"""

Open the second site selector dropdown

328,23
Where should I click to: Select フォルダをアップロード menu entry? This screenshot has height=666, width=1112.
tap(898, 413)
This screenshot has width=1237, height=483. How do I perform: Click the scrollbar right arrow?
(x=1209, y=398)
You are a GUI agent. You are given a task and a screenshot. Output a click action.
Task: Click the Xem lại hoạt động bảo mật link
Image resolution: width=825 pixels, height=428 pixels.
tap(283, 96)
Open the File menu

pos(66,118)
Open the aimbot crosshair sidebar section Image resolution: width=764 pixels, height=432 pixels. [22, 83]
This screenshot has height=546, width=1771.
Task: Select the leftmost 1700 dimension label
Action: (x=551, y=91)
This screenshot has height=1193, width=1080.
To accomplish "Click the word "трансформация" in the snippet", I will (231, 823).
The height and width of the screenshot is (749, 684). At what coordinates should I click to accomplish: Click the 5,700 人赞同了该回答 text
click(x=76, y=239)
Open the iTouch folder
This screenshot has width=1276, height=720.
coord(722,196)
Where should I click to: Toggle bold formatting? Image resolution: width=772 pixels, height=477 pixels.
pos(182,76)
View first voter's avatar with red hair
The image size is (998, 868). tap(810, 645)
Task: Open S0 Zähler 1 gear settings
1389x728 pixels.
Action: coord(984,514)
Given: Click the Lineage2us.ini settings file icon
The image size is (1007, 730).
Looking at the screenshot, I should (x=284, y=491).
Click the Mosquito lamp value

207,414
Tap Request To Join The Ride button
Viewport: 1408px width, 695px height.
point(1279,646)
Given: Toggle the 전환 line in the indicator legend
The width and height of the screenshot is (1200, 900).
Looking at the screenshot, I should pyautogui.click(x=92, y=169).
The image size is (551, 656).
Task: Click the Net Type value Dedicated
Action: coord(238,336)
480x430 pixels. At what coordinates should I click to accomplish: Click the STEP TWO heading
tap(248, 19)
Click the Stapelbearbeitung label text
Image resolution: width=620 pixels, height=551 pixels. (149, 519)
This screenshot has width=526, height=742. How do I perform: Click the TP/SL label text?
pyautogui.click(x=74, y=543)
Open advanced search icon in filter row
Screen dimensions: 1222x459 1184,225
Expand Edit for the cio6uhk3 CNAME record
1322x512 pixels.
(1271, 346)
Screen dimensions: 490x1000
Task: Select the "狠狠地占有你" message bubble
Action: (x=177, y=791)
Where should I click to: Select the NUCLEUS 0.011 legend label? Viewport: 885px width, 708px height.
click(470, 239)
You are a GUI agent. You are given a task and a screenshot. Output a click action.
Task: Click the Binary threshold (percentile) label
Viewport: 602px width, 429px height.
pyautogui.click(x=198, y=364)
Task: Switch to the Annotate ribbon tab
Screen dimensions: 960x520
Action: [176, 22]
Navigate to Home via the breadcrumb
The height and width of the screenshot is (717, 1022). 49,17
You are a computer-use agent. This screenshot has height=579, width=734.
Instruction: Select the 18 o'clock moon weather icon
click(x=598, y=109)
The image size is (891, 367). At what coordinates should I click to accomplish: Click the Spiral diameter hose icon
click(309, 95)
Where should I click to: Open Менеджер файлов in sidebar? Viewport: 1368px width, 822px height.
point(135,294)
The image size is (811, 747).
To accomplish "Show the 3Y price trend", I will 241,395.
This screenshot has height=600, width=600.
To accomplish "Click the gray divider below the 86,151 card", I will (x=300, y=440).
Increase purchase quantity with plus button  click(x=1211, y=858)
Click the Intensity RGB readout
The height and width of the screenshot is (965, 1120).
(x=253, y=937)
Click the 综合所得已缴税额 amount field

"""

→ **What the task requires**: In full and without deviation, reproduce the entries above.

→ **Completed task**:
Open the second site selector dropdown

328,23
Where should I click to: Select フォルダをアップロード menu entry? This screenshot has height=666, width=1112.
tap(898, 413)
This screenshot has width=1237, height=483. How do I perform: Click the scrollbar right arrow?
(x=1209, y=398)
You are a GUI agent. You are given a task and a screenshot. Output a click action.
Task: Click the Xem lại hoạt động bảo mật link
Image resolution: width=825 pixels, height=428 pixels.
tap(283, 96)
Open the File menu

pos(66,118)
Open the aimbot crosshair sidebar section Image resolution: width=764 pixels, height=432 pixels. [22, 83]
This screenshot has height=546, width=1771.
Task: Select the leftmost 1700 dimension label
Action: (x=551, y=91)
This screenshot has height=1193, width=1080.
To accomplish "Click the word "трансформация" in the snippet", I will (231, 823).
The height and width of the screenshot is (749, 684). At what coordinates should I click to accomplish: Click the 5,700 人赞同了该回答 text
click(x=76, y=239)
Open the iTouch folder
This screenshot has width=1276, height=720.
coord(722,196)
Where should I click to: Toggle bold formatting? Image resolution: width=772 pixels, height=477 pixels.
pos(182,76)
View first voter's avatar with red hair
The image size is (998, 868). tap(810, 645)
Task: Open S0 Zähler 1 gear settings
1389x728 pixels.
Action: coord(984,514)
Given: Click the Lineage2us.ini settings file icon
The image size is (1007, 730).
Looking at the screenshot, I should (x=284, y=491).
Click the Mosquito lamp value

207,414
Tap Request To Join The Ride button
Viewport: 1408px width, 695px height.
point(1279,646)
Given: Toggle the 전환 line in the indicator legend
The width and height of the screenshot is (1200, 900).
Looking at the screenshot, I should pyautogui.click(x=92, y=169).
The image size is (551, 656).
Task: Click the Net Type value Dedicated
Action: coord(238,336)
480x430 pixels. At what coordinates should I click to accomplish: Click the STEP TWO heading
tap(248, 19)
Click the Stapelbearbeitung label text
Image resolution: width=620 pixels, height=551 pixels. (149, 519)
This screenshot has width=526, height=742. How do I perform: Click the TP/SL label text?
pyautogui.click(x=74, y=543)
Open advanced search icon in filter row
Screen dimensions: 1222x459 1184,225
Expand Edit for the cio6uhk3 CNAME record
1322x512 pixels.
(1271, 346)
Screen dimensions: 490x1000
Task: Select the "狠狠地占有你" message bubble
Action: (x=177, y=791)
Where should I click to: Select the NUCLEUS 0.011 legend label? Viewport: 885px width, 708px height.
click(470, 239)
You are a GUI agent. You are given a task and a screenshot. Output a click action.
Task: Click the Binary threshold (percentile) label
Viewport: 602px width, 429px height.
pyautogui.click(x=198, y=364)
Task: Switch to the Annotate ribbon tab
Screen dimensions: 960x520
Action: [176, 22]
Navigate to Home via the breadcrumb
The height and width of the screenshot is (717, 1022). 49,17
You are a computer-use agent. This screenshot has height=579, width=734.
Instruction: Select the 18 o'clock moon weather icon
click(x=598, y=109)
The image size is (891, 367). At what coordinates should I click to accomplish: Click the Spiral diameter hose icon
click(309, 95)
Where should I click to: Open Менеджер файлов in sidebar? Viewport: 1368px width, 822px height.
point(135,294)
The image size is (811, 747).
To accomplish "Show the 3Y price trend", I will 241,395.
This screenshot has height=600, width=600.
To accomplish "Click the gray divider below the 86,151 card", I will (x=300, y=440).
Increase purchase quantity with plus button  click(x=1211, y=858)
Click the Intensity RGB readout
The height and width of the screenshot is (965, 1120).
(x=253, y=937)
Click the 综合所得已缴税额 amount field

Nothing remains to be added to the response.